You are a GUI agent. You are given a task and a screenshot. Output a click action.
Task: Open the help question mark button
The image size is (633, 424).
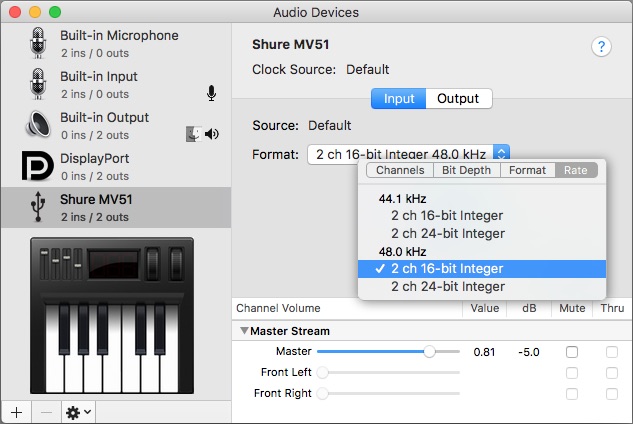(601, 46)
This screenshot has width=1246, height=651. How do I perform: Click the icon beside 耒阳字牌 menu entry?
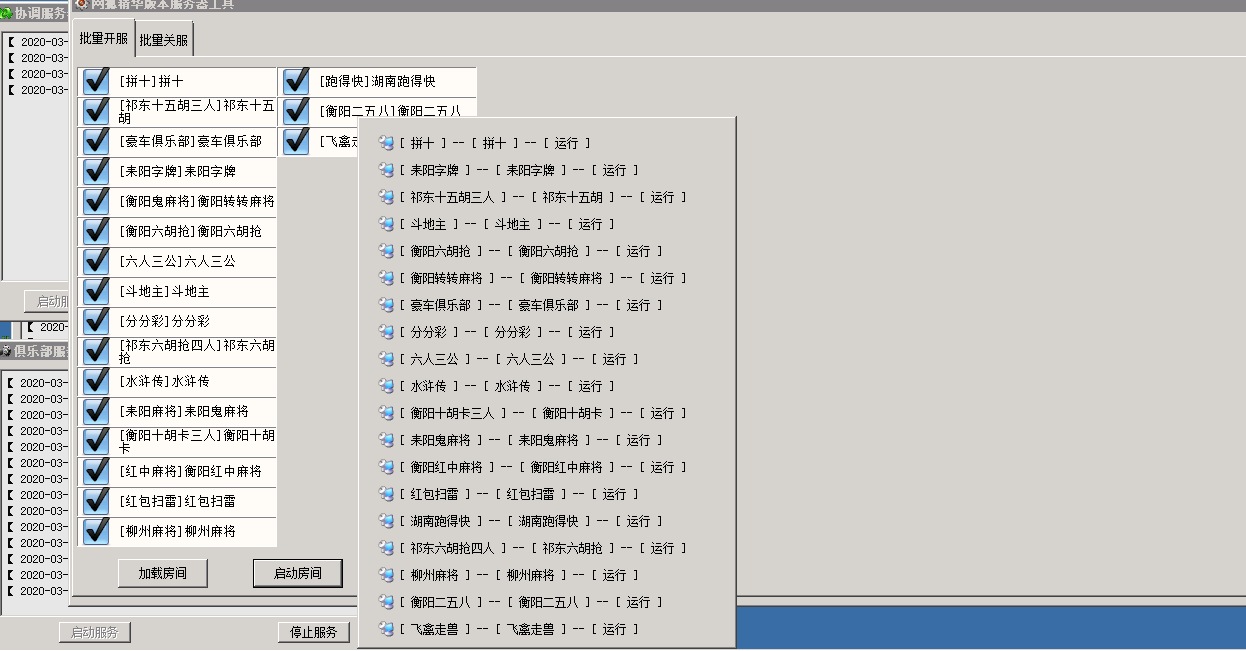click(386, 170)
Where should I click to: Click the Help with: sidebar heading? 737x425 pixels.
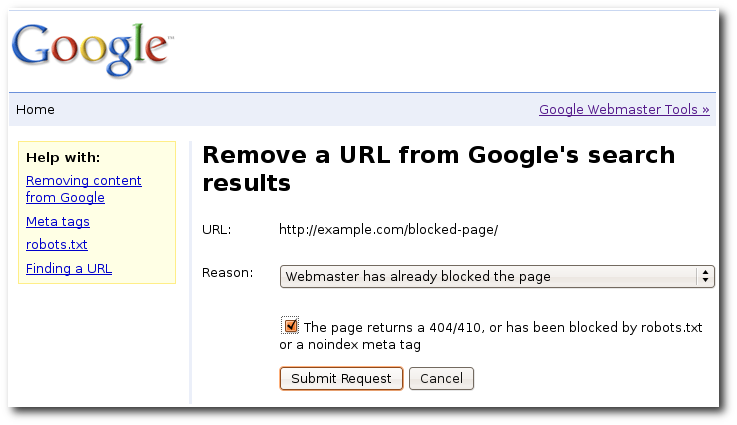tap(63, 157)
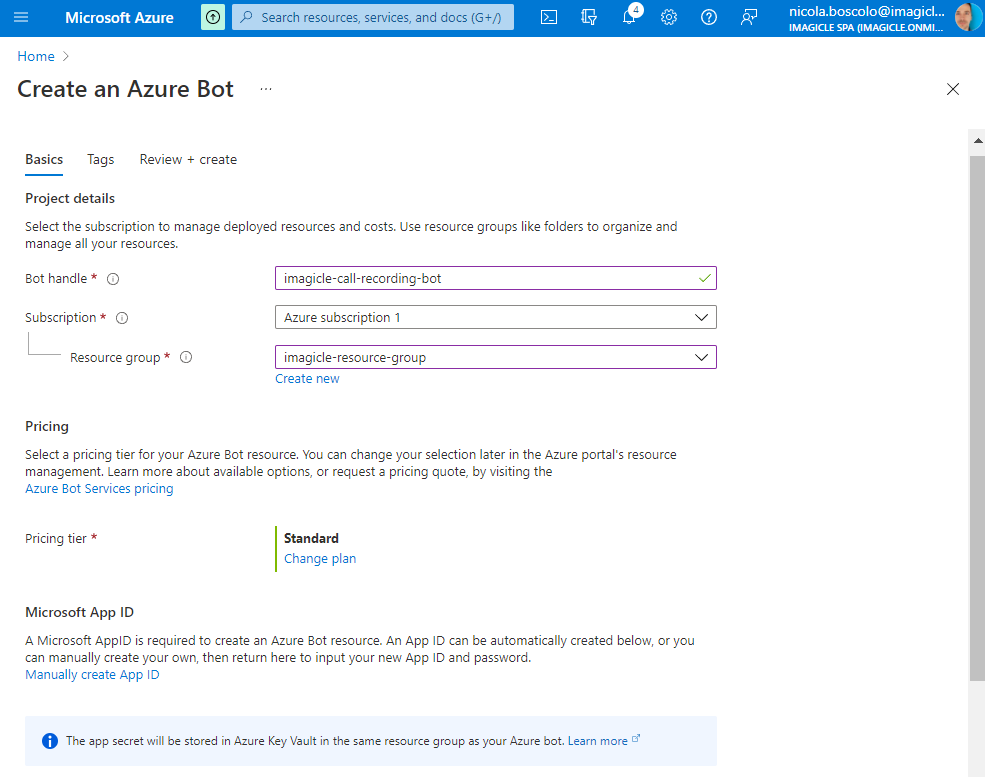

# WHAT YOU WILL DO
An exact copy of the entries above is required; pictures are not part of it.

# RESULT OF THE EXERCISE
You are a GUI agent. You are given a task and a screenshot. Output a click action.
Task: Open the help question mark button
The image size is (633, 424).
(601, 46)
This screenshot has width=1246, height=651. How do I perform: Click the icon beside 耒阳字牌 menu entry?
click(386, 170)
Where should I click to: Click the Help with: sidebar heading? 737x425 pixels.
tap(63, 157)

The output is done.